═════ Task input ═════

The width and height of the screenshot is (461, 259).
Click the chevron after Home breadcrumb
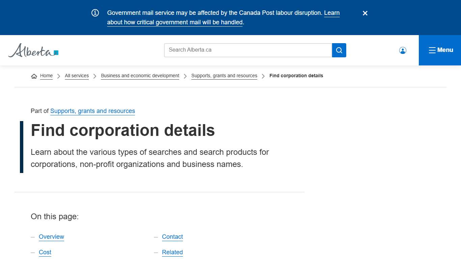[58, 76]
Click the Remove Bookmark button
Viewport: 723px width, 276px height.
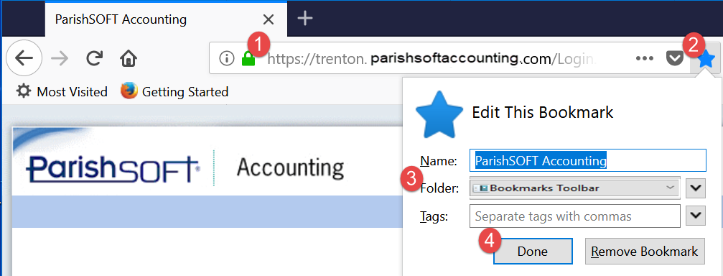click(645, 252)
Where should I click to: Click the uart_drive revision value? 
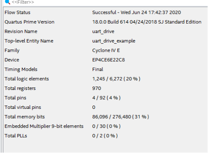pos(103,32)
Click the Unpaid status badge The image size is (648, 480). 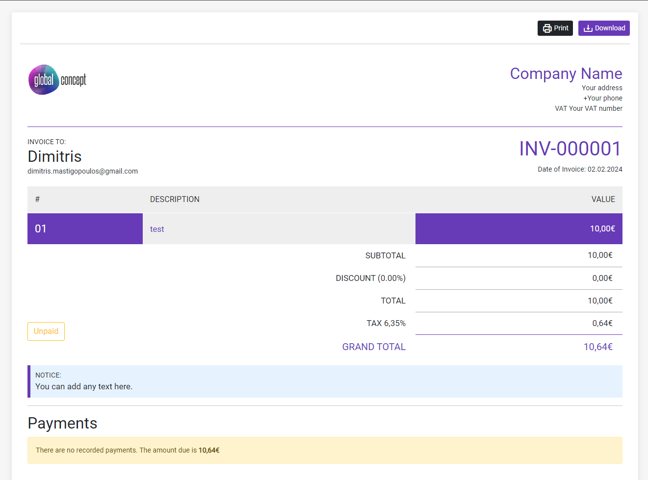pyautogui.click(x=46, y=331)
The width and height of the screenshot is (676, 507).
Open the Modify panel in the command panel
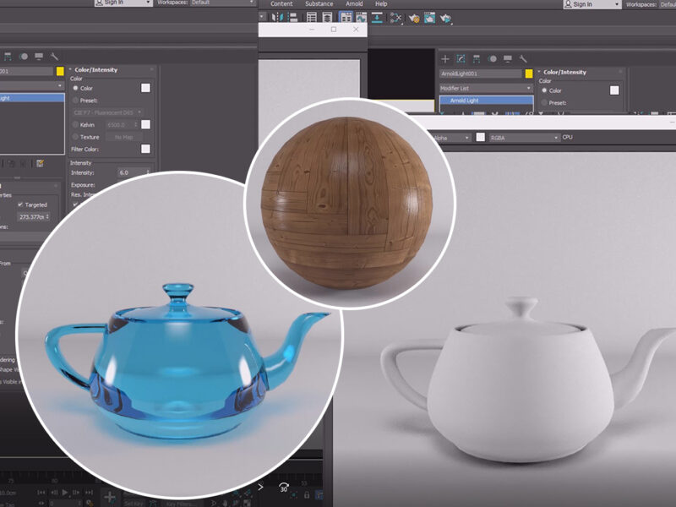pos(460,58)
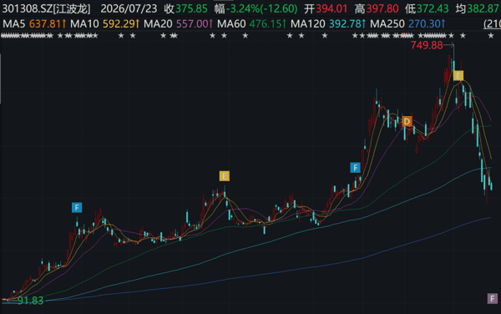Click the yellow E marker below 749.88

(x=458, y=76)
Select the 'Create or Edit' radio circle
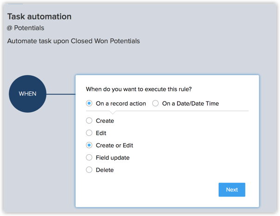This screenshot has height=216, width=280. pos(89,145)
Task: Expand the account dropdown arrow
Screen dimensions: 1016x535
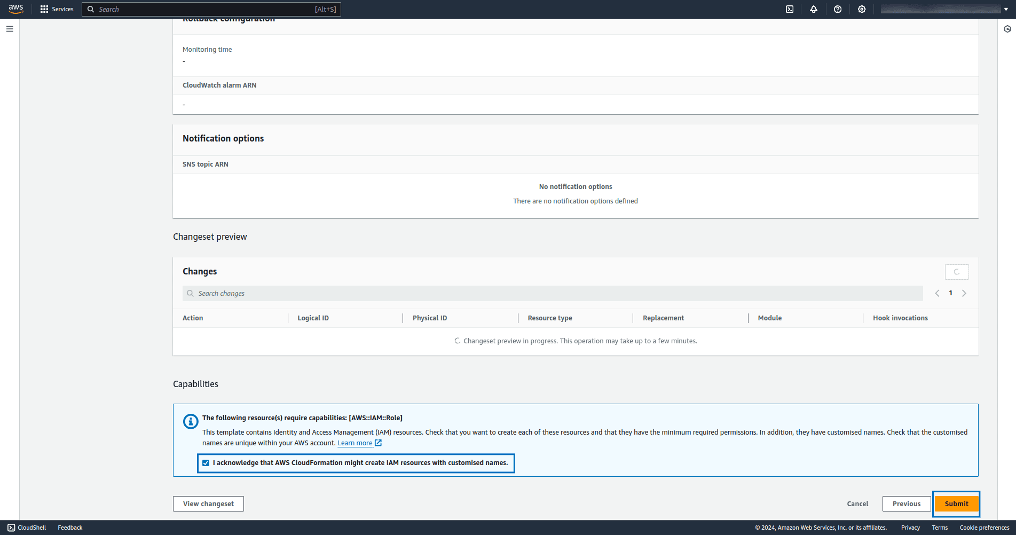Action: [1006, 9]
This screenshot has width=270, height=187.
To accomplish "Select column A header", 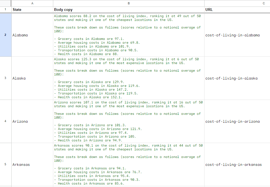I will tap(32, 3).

═════
═════ Task input ═════

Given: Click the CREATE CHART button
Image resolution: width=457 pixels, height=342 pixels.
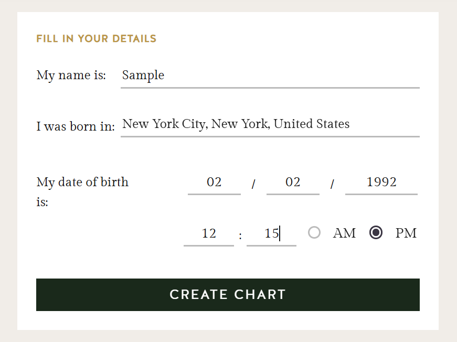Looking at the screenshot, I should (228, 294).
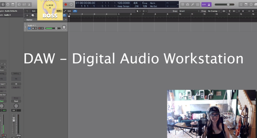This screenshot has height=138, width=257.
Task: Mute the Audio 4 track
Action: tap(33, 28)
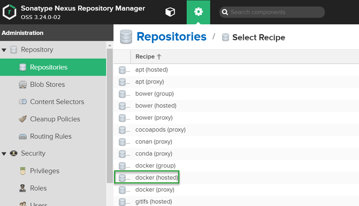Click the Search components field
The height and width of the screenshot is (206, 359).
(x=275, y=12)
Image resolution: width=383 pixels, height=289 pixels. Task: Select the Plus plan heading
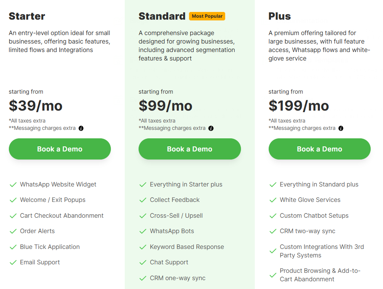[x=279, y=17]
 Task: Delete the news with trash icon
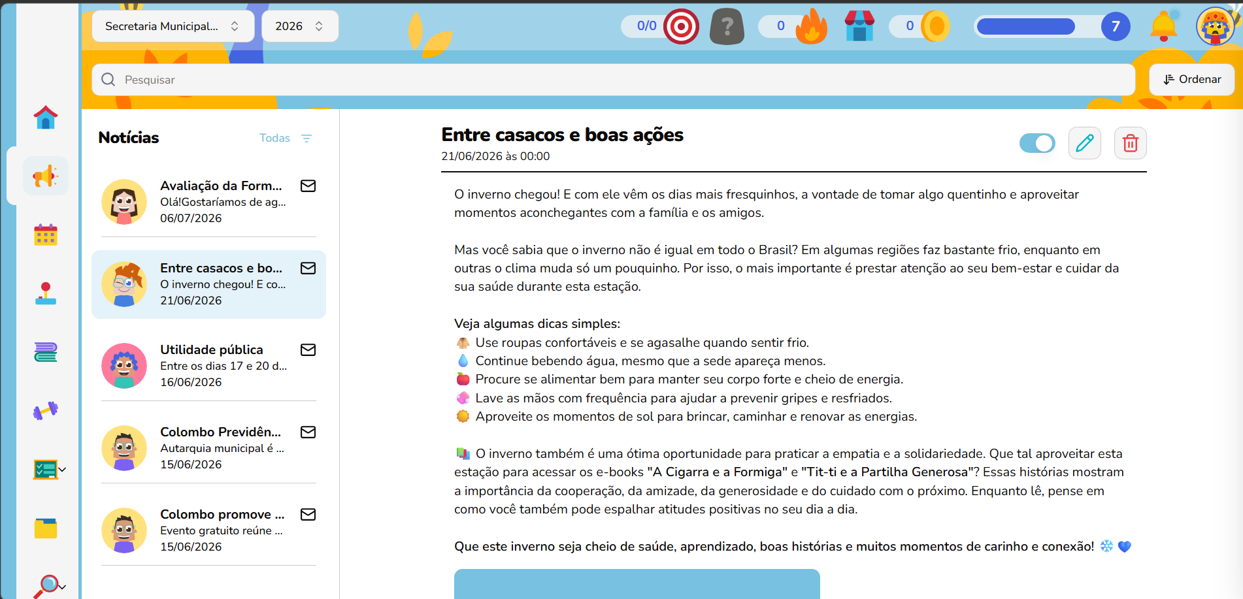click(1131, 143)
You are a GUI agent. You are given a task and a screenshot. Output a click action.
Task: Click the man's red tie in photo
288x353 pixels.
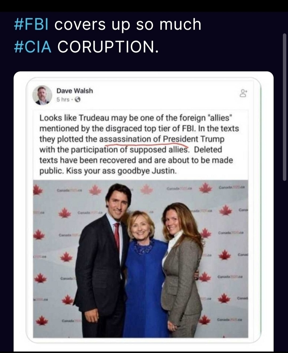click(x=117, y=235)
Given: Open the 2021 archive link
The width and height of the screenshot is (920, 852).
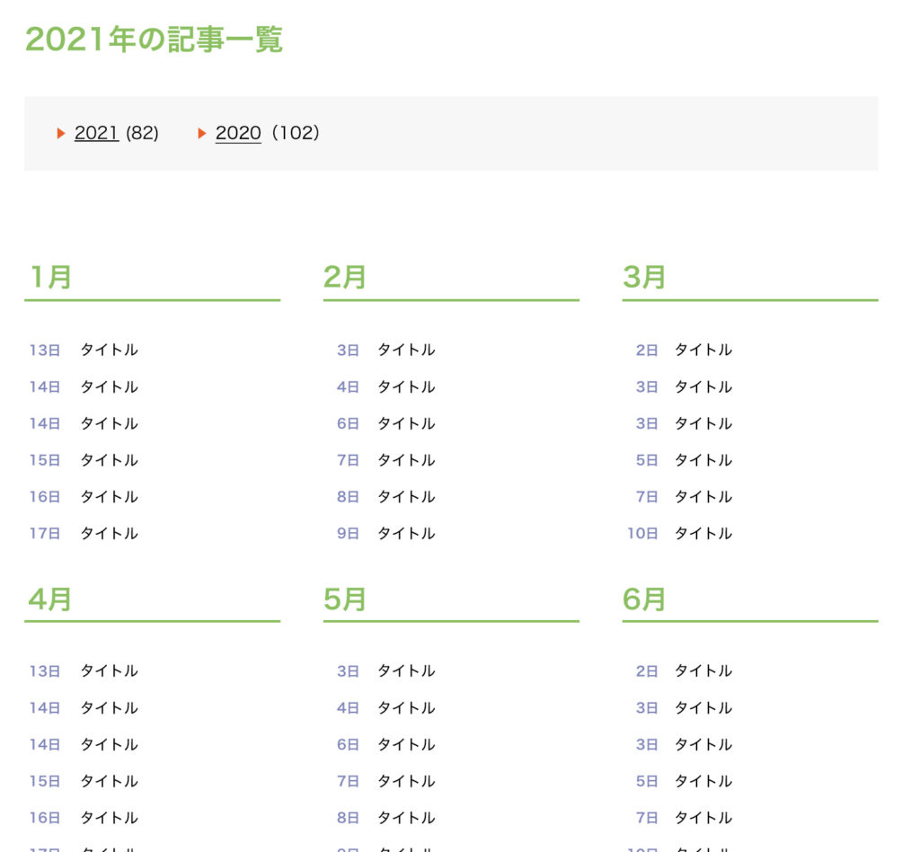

═════

Every line of the listing that holds "button" should be found and copied.

Click the Remove Bookmark button
Given: Click the CREATE CHART button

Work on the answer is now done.